§ **ASSIGNED TASK**: Beginning at the line that holds "ホーム (765, 141)" and continuing to the last line of the data below, transcribe every line word for word, without pictures.
(EXERCISE INPUT)
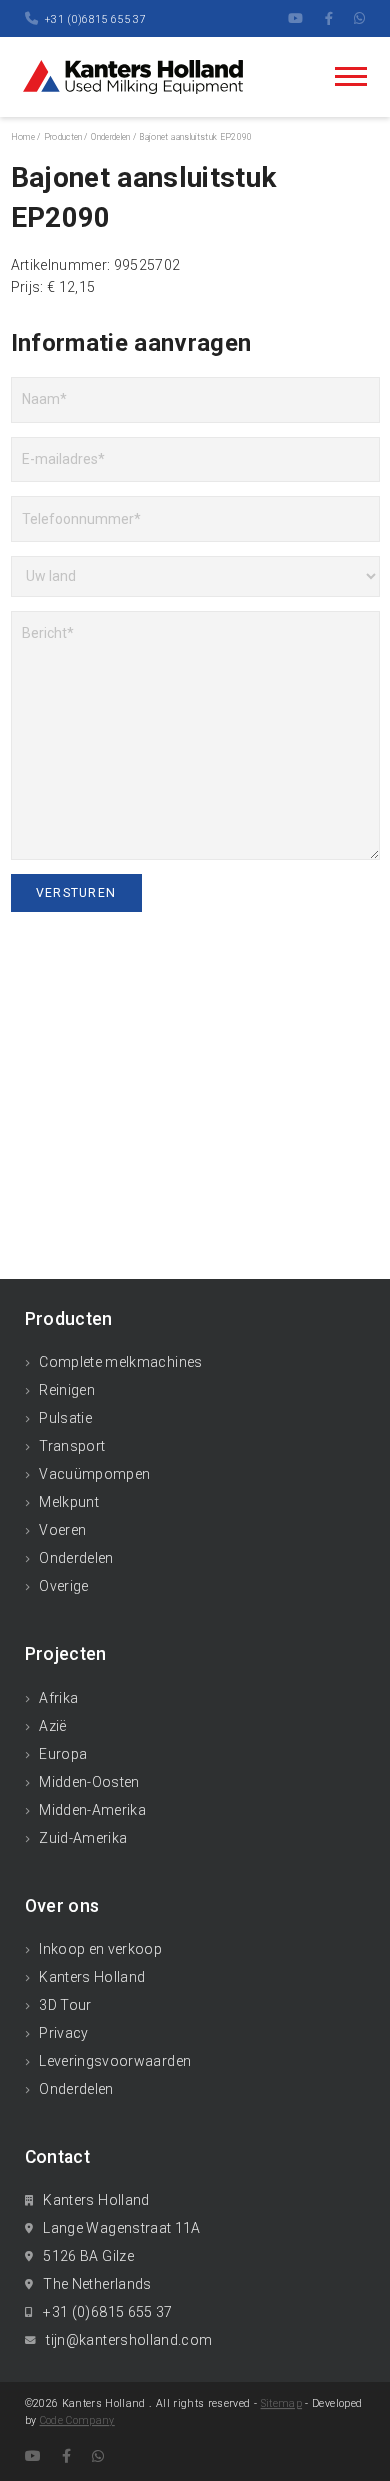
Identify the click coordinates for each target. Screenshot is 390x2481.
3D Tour (65, 2005)
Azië (52, 1726)
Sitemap (281, 2403)
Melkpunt (69, 1502)
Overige (63, 1586)
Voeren (62, 1530)
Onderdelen (76, 1558)
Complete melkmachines (120, 1362)
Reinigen (67, 1390)
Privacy (63, 2033)
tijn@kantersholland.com (129, 2340)
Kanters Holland (92, 1977)
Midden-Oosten (89, 1782)
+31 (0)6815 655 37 (95, 19)
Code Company (77, 2420)
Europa (63, 1754)
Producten (63, 137)
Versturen (76, 893)
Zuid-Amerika (83, 1838)
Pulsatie (65, 1418)
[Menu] (351, 77)
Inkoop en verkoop (100, 1949)
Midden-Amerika (92, 1810)
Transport (72, 1446)
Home (23, 137)
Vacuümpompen (94, 1474)
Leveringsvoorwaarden (115, 2061)
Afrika (58, 1698)
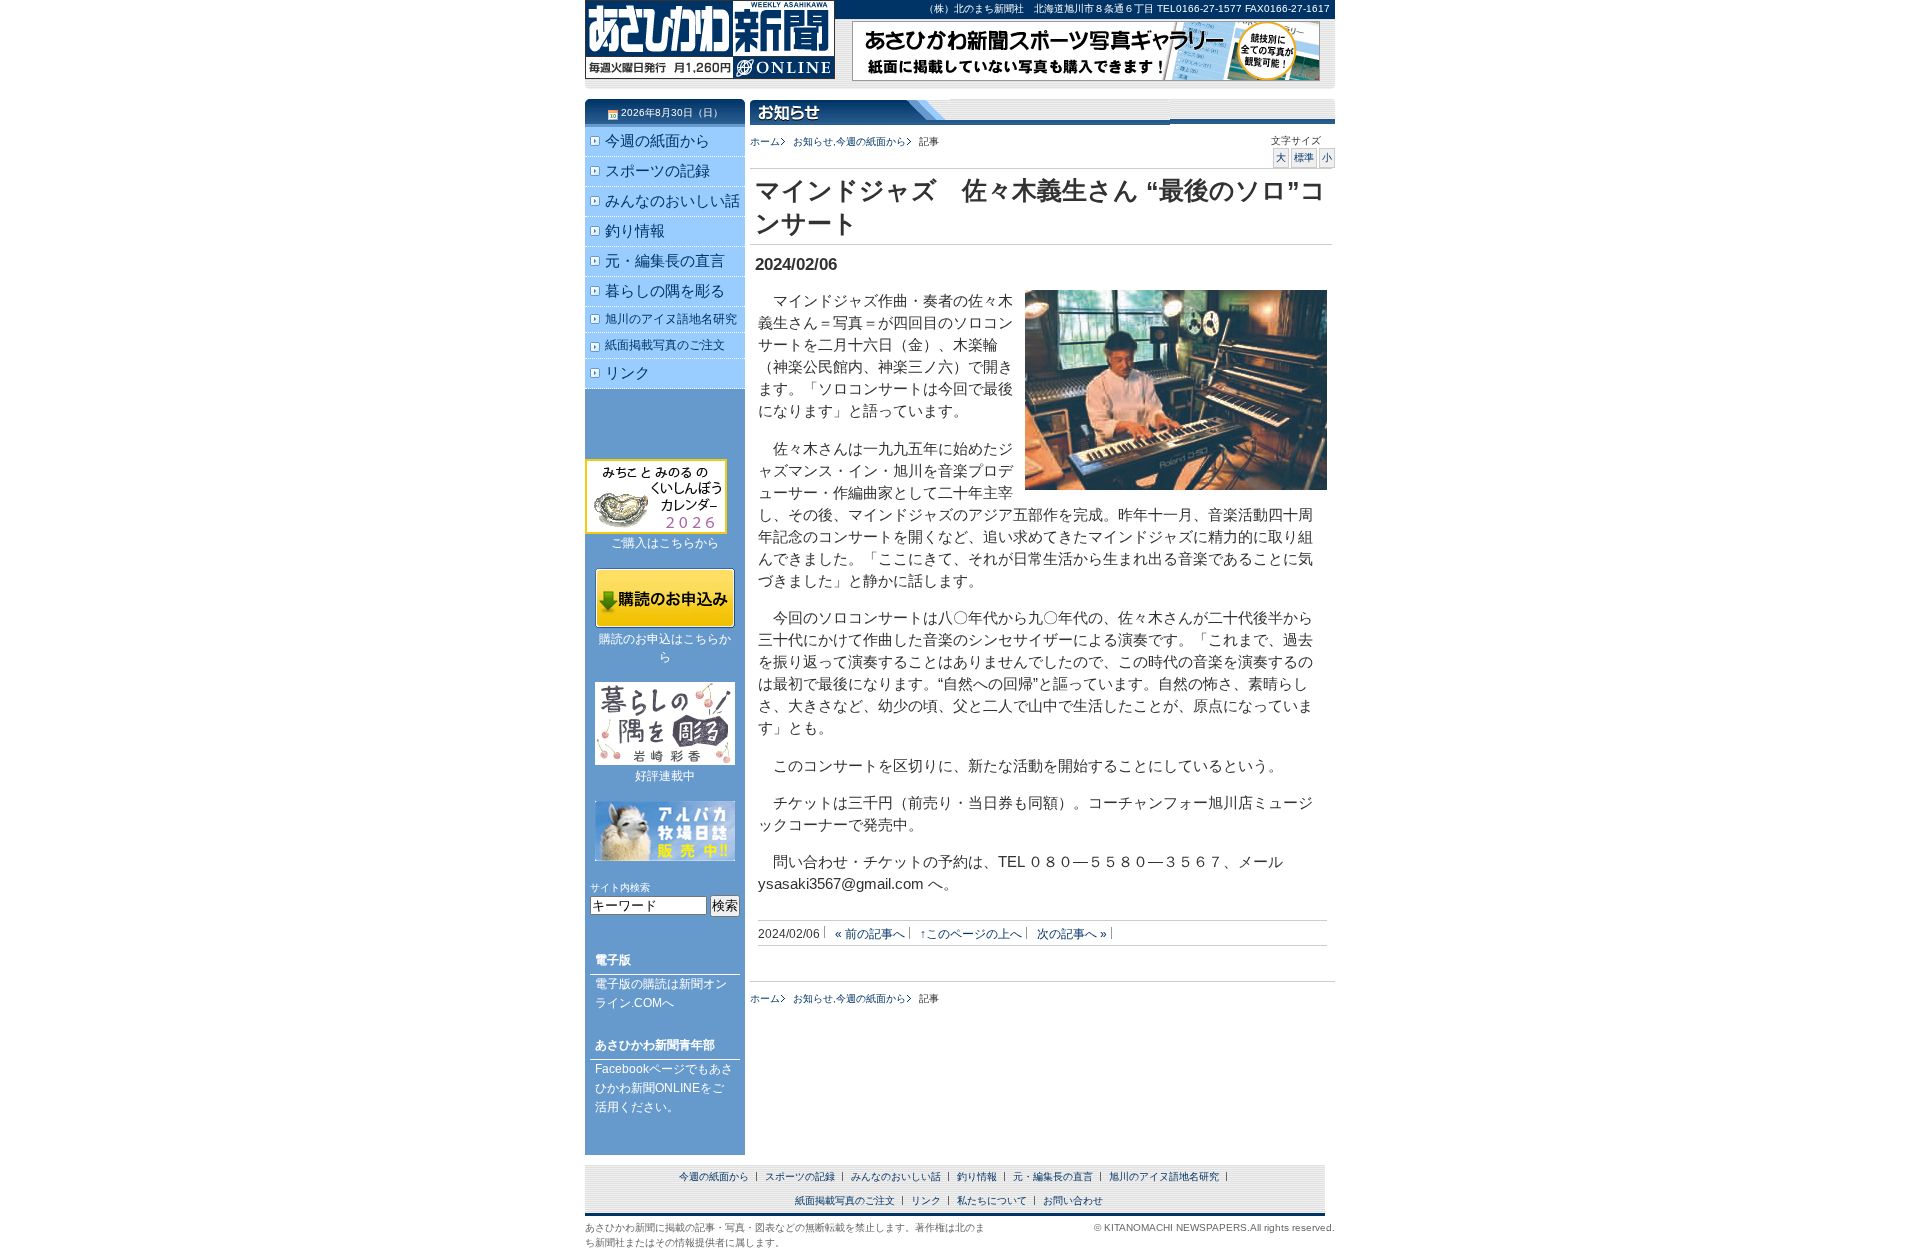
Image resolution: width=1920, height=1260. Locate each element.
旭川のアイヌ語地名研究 (671, 318)
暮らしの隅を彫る (665, 291)
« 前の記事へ (870, 933)
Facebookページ (640, 1069)
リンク (627, 373)
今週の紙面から (871, 141)
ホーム (765, 141)
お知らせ (813, 141)
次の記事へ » (1072, 933)
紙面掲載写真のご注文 (665, 344)
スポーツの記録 (657, 171)
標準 (1304, 157)
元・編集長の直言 (665, 261)
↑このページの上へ (971, 933)
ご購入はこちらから (665, 543)
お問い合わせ (1073, 1200)
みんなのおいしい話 (672, 201)
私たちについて (992, 1200)
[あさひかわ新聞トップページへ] (710, 60)
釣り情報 (635, 231)
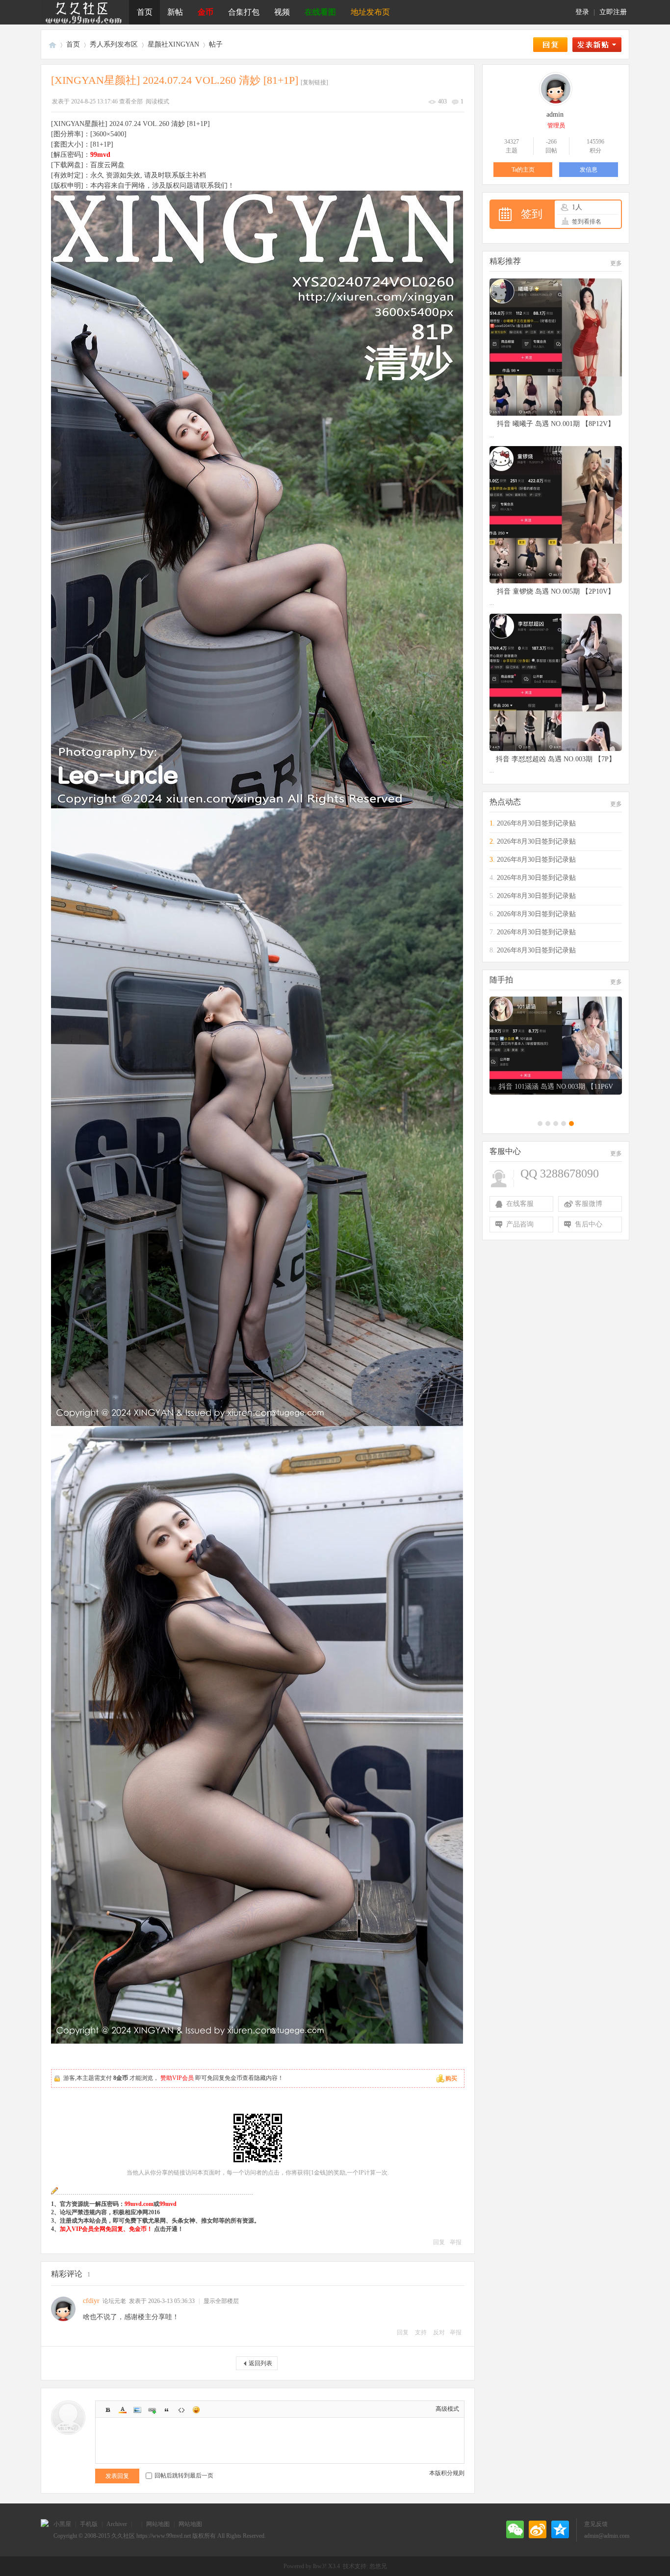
(End EXERCISE INPUT)
§ **OUTPUT FOR THIS TASK**:
ホーム (765, 141)
お知らせ (813, 141)
次の記事へ » (1072, 933)
紙面掲載写真のご注文 (665, 344)
スポーツの記録 (657, 171)
標準 (1304, 157)
元・編集長の直言 (665, 261)
↑このページの上へ (971, 933)
ご購入はこちらから (665, 543)
お問い合わせ (1073, 1200)
みんなのおいしい話 (672, 201)
私たちについて (992, 1200)
[あさひかわ新聞トップページへ] (710, 60)
釣り情報 (635, 231)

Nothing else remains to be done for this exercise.